EXERCISE DETAILS: All of the data should be repeated exactly; pictures are not part of the copy.

==== SOURCE MATERIAL

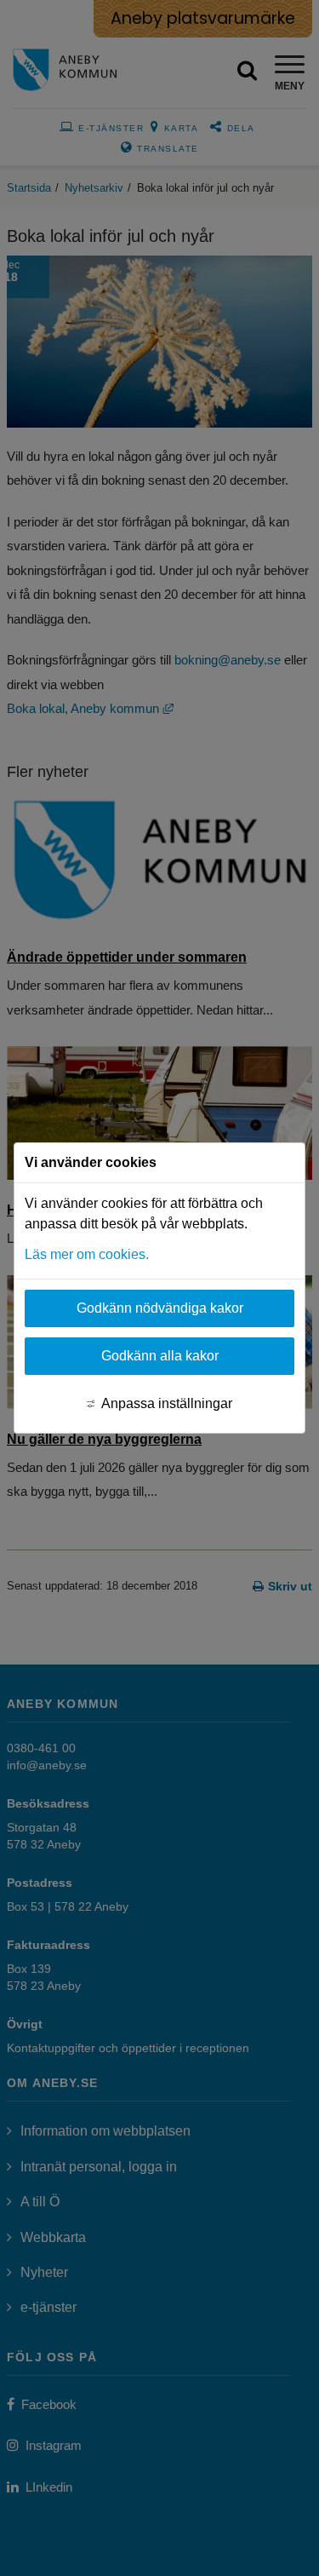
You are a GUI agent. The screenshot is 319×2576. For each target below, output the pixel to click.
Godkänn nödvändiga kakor (160, 1308)
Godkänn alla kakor (160, 1355)
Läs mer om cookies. (87, 1254)
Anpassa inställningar (166, 1403)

========

SOLUTION TO THE EXERCISE:
You are a GUI agent. The screenshot is 319×2576. For each target below, output the pixel to click.
Godkänn nödvändiga kakor (160, 1308)
Godkänn alla kakor (160, 1355)
Läs mer om cookies. (87, 1254)
Anpassa inställningar (166, 1403)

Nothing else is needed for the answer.